(CN) - A for-profit community college does not owe damages to graduates of its legal assisting program crippled by student-loan debt, the West Virginia Supreme Court of Appeals ruled.
Sherry Holsinger, Sandra Carpenter and Mary Yeater Murphy were high school graduates working in low-paying jobs when they enrolled in the legal assisting program at Mountain State College in Parkersburg, W.Va.
All three graduated with associate's degrees in 1992, but never found work as legal assistants.
They filed suit in 1998, ultimately taking the college to trial in 2010.
All three testified that they sent dozens of resumes, received no job offers and faced an average of more than $45,000 in student-loan debt.
College officials testified that they did not guarantee employment and that they had helped the plaintiffs try to find employment in their field.

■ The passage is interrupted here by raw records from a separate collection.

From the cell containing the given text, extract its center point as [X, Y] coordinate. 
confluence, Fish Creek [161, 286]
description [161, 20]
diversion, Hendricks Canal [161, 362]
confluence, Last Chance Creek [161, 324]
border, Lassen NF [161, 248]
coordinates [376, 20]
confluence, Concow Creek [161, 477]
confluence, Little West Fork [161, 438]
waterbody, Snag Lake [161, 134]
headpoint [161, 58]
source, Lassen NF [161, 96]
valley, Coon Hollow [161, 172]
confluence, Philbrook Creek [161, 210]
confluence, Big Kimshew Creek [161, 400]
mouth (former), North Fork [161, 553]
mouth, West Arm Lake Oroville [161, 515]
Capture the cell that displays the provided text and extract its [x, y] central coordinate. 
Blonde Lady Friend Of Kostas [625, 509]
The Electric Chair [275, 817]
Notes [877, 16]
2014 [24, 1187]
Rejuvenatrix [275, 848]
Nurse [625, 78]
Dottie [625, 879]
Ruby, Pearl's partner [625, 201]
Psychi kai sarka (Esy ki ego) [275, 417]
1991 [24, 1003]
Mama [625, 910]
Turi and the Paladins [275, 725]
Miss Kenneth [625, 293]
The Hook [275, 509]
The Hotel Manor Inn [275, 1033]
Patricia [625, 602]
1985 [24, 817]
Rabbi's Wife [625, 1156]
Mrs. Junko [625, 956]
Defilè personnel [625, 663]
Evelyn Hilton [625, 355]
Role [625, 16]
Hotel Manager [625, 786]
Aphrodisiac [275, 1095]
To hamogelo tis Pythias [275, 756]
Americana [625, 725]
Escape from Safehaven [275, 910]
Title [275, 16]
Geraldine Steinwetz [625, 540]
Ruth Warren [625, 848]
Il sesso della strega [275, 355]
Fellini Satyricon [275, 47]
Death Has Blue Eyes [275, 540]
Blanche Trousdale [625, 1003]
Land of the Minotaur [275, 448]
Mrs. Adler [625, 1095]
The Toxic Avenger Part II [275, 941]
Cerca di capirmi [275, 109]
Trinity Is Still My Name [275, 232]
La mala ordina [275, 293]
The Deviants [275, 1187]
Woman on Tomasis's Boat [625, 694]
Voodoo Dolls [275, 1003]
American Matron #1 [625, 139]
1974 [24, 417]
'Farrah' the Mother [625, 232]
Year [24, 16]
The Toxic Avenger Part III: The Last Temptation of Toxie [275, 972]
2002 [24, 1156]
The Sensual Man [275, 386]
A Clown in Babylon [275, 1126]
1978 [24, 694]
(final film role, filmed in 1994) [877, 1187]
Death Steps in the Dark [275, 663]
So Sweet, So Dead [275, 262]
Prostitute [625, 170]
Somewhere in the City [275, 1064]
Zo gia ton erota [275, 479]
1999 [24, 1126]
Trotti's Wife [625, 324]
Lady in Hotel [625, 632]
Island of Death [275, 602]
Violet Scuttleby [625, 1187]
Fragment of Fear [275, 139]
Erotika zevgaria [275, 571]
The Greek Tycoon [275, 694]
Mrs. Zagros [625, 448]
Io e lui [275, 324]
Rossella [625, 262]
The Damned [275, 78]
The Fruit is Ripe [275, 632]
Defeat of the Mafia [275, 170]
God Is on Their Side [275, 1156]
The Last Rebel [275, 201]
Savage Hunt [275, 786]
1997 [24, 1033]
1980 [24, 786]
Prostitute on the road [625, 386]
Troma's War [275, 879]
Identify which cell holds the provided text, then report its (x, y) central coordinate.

A Kanawha County jury ultimately awarded each plaintiff actual damages of $20,000, plus debt restitution of $30,000.
The West Virginia Supreme Court of Appeals reversed Thursday, finding that the plaintiffs could not prevail on their claim under the Consumer Credit Protection Act.
"Credit was not granted to the respondents by the college, which is the seller of education services, nor did the college grant credit to the respondents pursuant to a seller credit card," the unsigned opinion states. "Instead, credit was granted in the form of student loans by parties that are no longer involved in the case."
The justices also said that the trial court improperly found the enrollment agreement unconscionable, and that the plaintiffs could not prevail on a theory of educational malpractice.
"The respondents did not show that the college failed to provide the educational services set forth in the written enrollment agreement," the 20-page ruling states. "Therefore, we conclude that the circuit court's finding of a lack of consideration based on insufficient educational services is error."